Entre les deux guerres, les Renault FT vieillissants restaient le fer de lance de l'arme blindée en Pologne. Ils reçurent en 1931 le renfort de plusieurs chars d'exportation anglais Vickers Mk.E, un excellent modèle également. L'unité blindée principale restait le 1er Régiment de chars dont le QG fut d'abord à Żurawica, puis à Poznań à partir de 1930.

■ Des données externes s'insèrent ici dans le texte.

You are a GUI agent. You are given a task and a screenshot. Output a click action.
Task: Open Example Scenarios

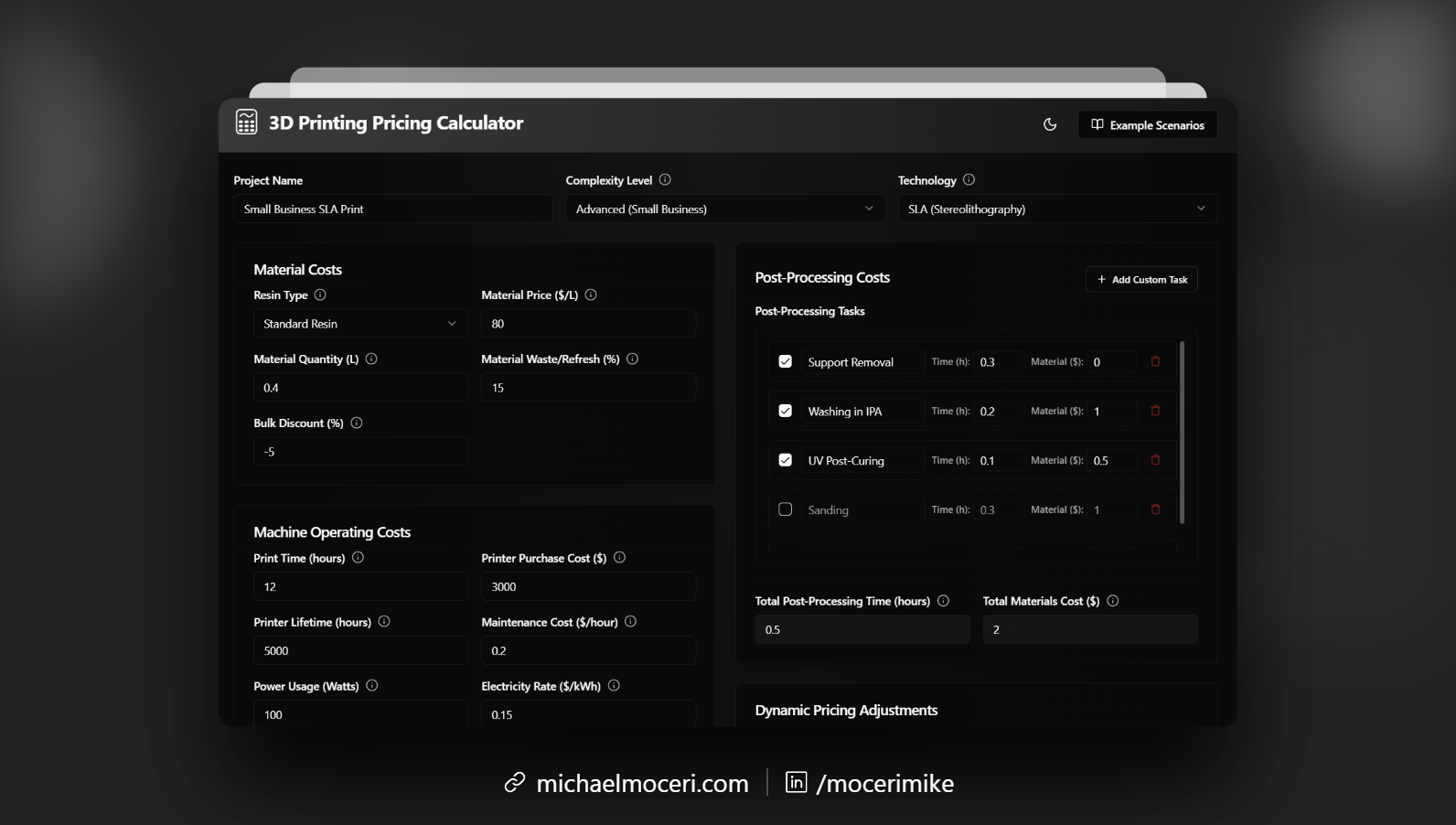click(x=1147, y=125)
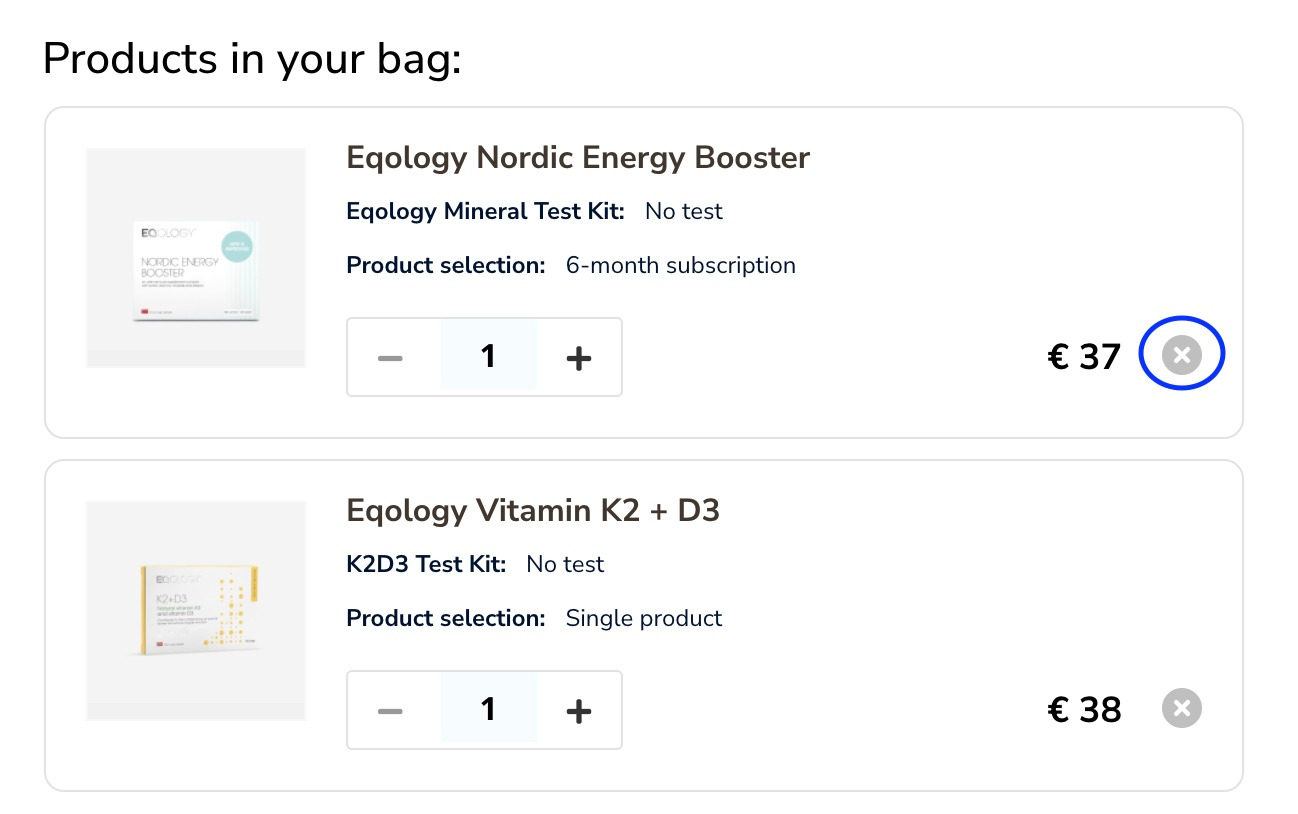Click the Eqology Nordic Energy Booster title
Viewport: 1298px width, 814px height.
[578, 158]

La paix permit aux polonais de commencer le développement de leurs blindés. L'un des premiers endroits où les chars et les véhicules blindés furent réparés était l'"Usine automobile centrale" '("Centralne Warsztaty Samochodowe") à Varsovie. L'entreprise s'occupa de l'entretien et de la maintenance de la flotte de véhicules blindés de l'armée (d'abord les voitures blindées, puis les chars Renault), mais à partir du milieu des années 20, ses ingénieurs commencèrent à travailler sur des projets de blindés originaux. En 1928, l'entreprise fut réorganisée et rebaptisée "Państwowe Zakłady Inżynieryjne", plus connue sous le nom de PZInż. Graduellement, PZInż acquit le monopole du développement de blindés et construisait des chars, des véhicules militaires, ainsi que des voitures civiles.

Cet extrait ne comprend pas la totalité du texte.